Pokémon Go, the game that uses augmented reality-ish technology to allow players to catch Pokémon through their smartphone cameras, became a giant hit over the weekend. When Nintendo's stock opened for trading on Monday morning, it shot up more than 20 percent. The game is popular largely because Pokémon is something everyone is familiar with, but the tech backstory begins with a skunkworks project that Google spun out as a company last year.
[Kurt Wagner | Recode]
Last week, Theranos' troubles reached a new height when regulators announced that founder and CEO Elizabeth Holmes is now banned from the blood-testing industry for two years. Behind the scenes, Elizabeth Holmes has been telling employees a sunnier, more factually-challenged version of the Theranos situation, which is perhaps past the point of no return.

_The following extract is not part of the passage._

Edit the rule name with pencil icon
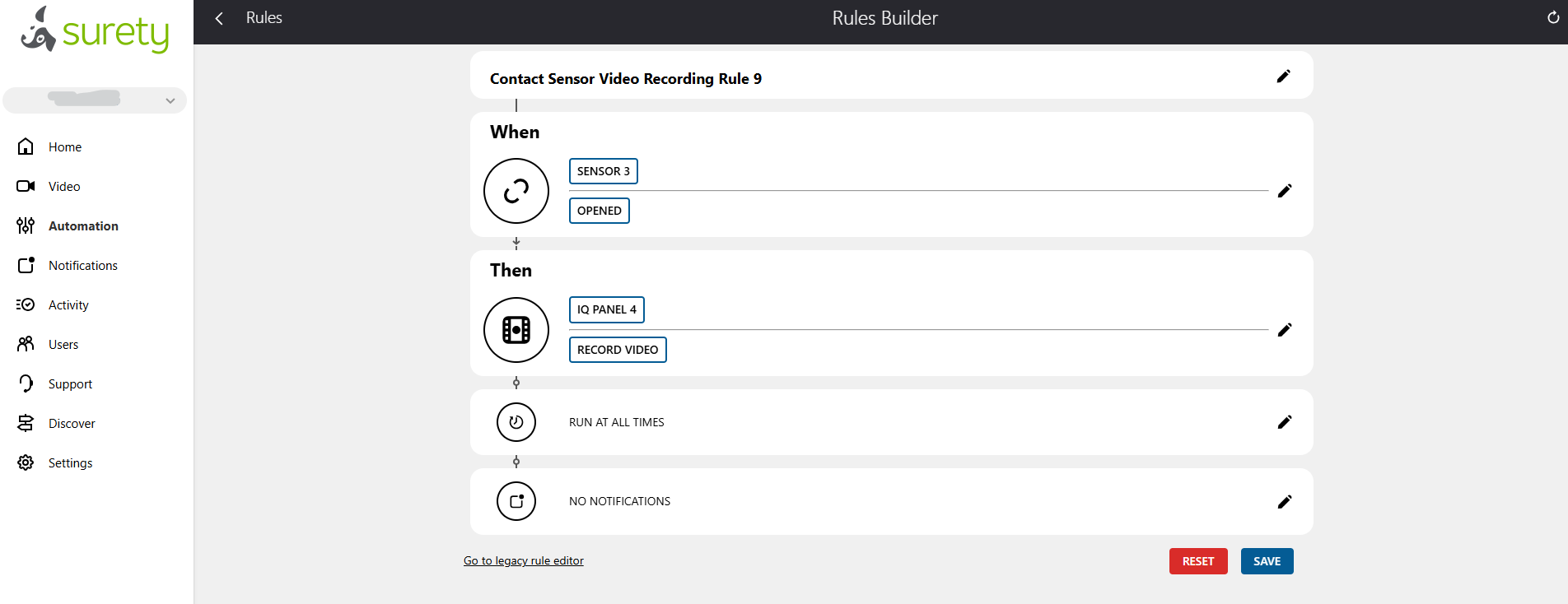This screenshot has width=1568, height=604. pos(1283,77)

[John Carreyrou | The Wall Street Journal]
When the Japanese messaging startup Line goes public later this week, it will raise over $1 billion at around $33 a share. It's the biggest tech IPO of the year thus far, but a relative disappointment for a once-hot company that's been rapidly losing ground to Facebook and others.

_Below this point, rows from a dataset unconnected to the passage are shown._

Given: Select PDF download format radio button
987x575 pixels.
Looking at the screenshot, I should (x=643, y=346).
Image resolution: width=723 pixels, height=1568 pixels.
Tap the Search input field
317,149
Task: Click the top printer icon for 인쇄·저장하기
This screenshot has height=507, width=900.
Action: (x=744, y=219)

[Yuji Nakamura, Takashi Amano and Pavel Alpeyev | Bloomberg]
On the new Recode Decode podcast, Kara Swisher talks with Jeffrey Seller, producer of the runaway Broadway hit musical "Hamilton." Seller goes deep on why he thinks the show is an example of how "analog" stuff can survive in a digital world, and how the show is attempting to deal with the gobs of money that scalpers are making from reselling tickets.
[Eric Johnson | Recode]
Ultimate Fighting Championship, which spent the past few months denying reports that it was selling itself, has sold itself. Talent agency WME plus a consortium of private equity groups are buying the sports league for $4 billion in a deal that shows the premium investors are placing on live events.